● Document excerpt:
((

It might well be that you are doing the ultrasonic "pings" to fast after each other.
Sound has a speed of 340 m/second. For travelling a distance of 2x50 cm the time is
1 m / 340 m = 3 milliseconds. But you have multiple echoes. Before creating the next ping you should wait at least 50 milliseconds that the former ping-echoes have faded away.
If you are pinging too fast all the still active echoes disturb the measurings.
Here is a code-version with two added things:
- macros that do serial debugging in different ways
print only once if a value has changed etc.

))

● Dataset excerpt:

((

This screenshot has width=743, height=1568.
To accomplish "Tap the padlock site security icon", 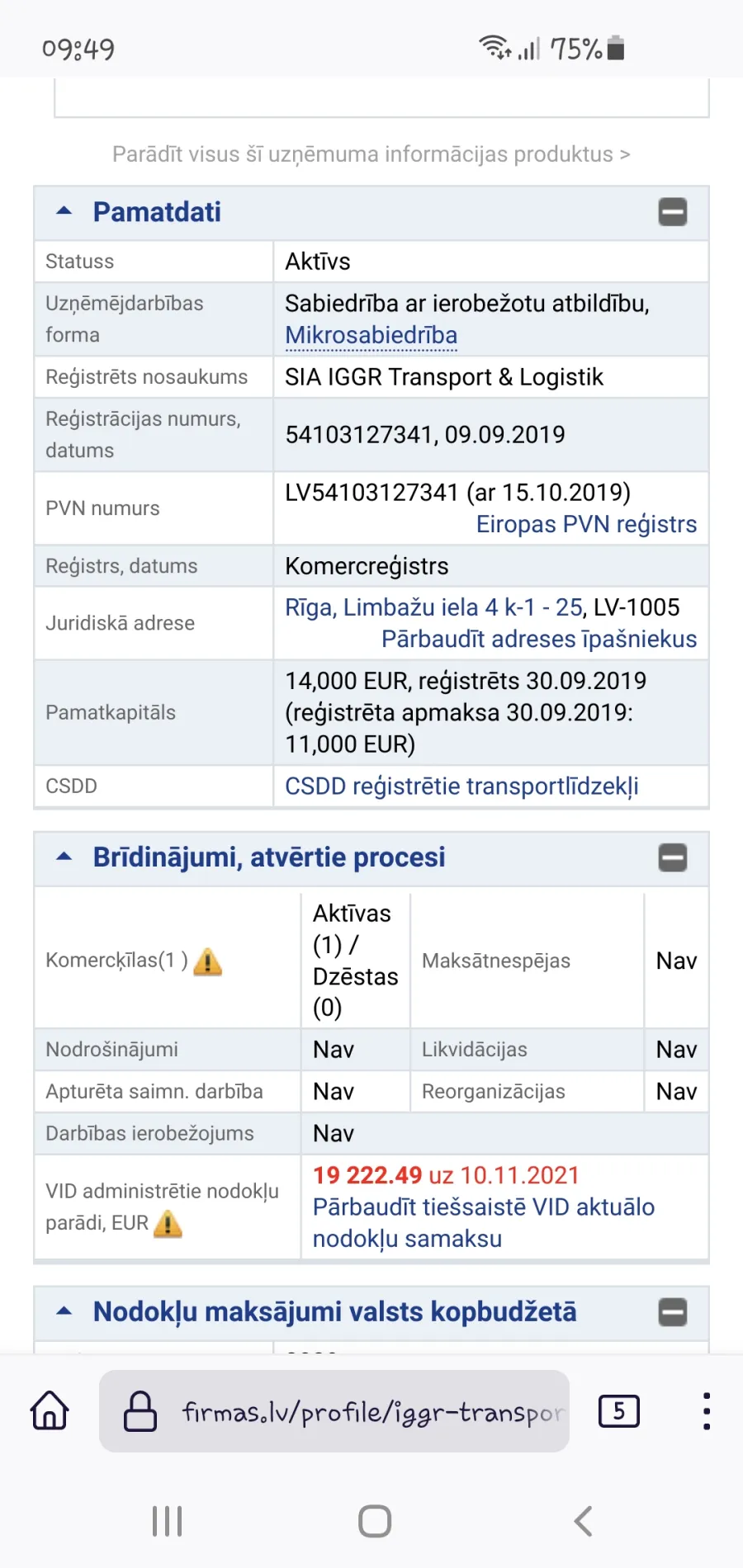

))

● Work to be completed: Copy out the forum post on spacing ultrasonic pings word for word, from its first sentence to its last.

● Answer to the task:
It might well be that you are doing the ultrasonic "pings" to fast after each other.
Sound has a speed of 340 m/second. For travelling a distance of 2x50 cm the time is
1 m / 340 m = 3 milliseconds. But you have multiple echoes. Before creating the next ping you should wait at least 50 milliseconds that the former ping-echoes have faded away.
If you are pinging too fast all the still active echoes disturb the measurings.
Here is a code-version with two added things:
- macros that do serial debugging in different ways
print only once if a value has changed etc.